Seismic hazard analysts perform seismic hazard assessment of a built environment to ascertain ground-motion levels that can probably be exceeded at least once in the buildings’ design lifetime. Earthquake engineers rely on these predictions to optimize building design for seismic resilience. Seismic risk analysts integrate this knowledge and convey, to policy-makers, insurance-reinsurance firms, disaster response networks, and society at large, a motive to mitigate the risk of a seismic catastrophe. A critical prior to this chain of decisions is the one of probabilistic ground-motion prediction; which is an engineering seismologist’s domain of assimilating expertise from civil engineers, seismologists, geophysicists, and statisticians. Here, I present the needs and deeds of an engineering seismologist in developing the Ground-Motion Models (GMM).

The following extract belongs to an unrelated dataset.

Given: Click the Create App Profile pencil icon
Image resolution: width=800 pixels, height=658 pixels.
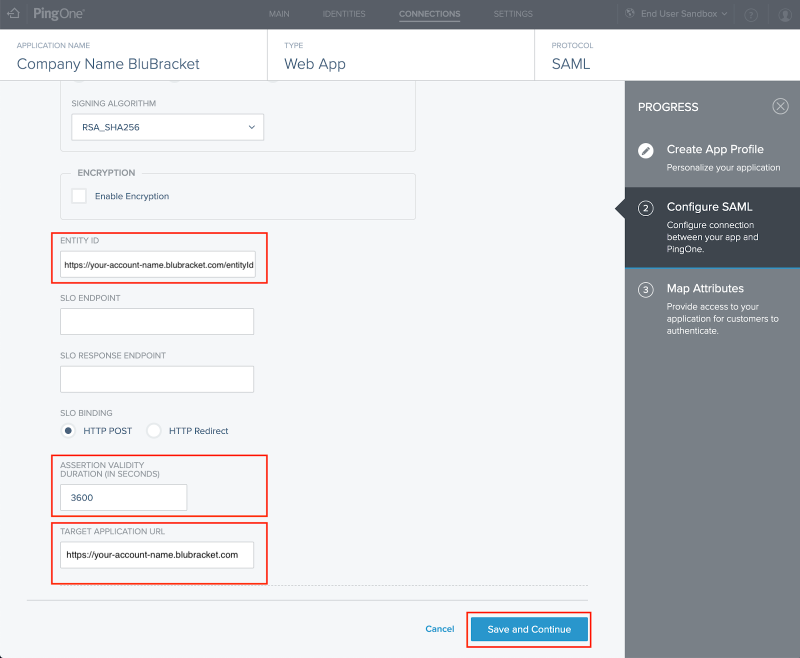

GMM is an empirical relation that seeks to explain the observed ground-motions at seismic stations from past earthquakes, and to predict ground-motions at new sites from future earthquakes. It is necessary that these predictive models are statistically well-constrained and physically well-behaved for a variety of prospective seismic sources, seismic wave propagation paths, and seismically shakable sites and structures. For a good predictive model, we prefer an enormous sample of high quality, uniformly processed, ground-motion data collected at several thousands of sites over a long history of seismic activity. To circumvent such impractical expectations, a traditional practice has been to liken the long-term sampling of ground-motion at every single site to the short-term sampling at several sites scattered across the globe. A decade ago, this so-called ‘ergodic assumption in ground-motion prediction’ addressed the GMMs’ ‘well-constrained’ requirement quite reasonably. In this decade however, the ‘well-behaved’ problem has aggravated with the exponential increase of data and the apparent increase in its natural randomness. The GMMs’ ergodic assumption governs its prediction accuracy and precision, which in turn has a profound impact on seismic hazard and risk assessments, and subsequent decisions. It has thus become essential to review the ergodic assumption and to resolve the apparent inflation of aleatory variability in ground-motion data.

I will present to you the progress we have aided so far: the engineering needs, ground-motion datasets, statistical analyses, patent and latent physical phenomenon, development and deployment of GMMs in hazard and risk assessments, and the open challenges in the entire process – with an intent to enhance cross-disciplinary interactions.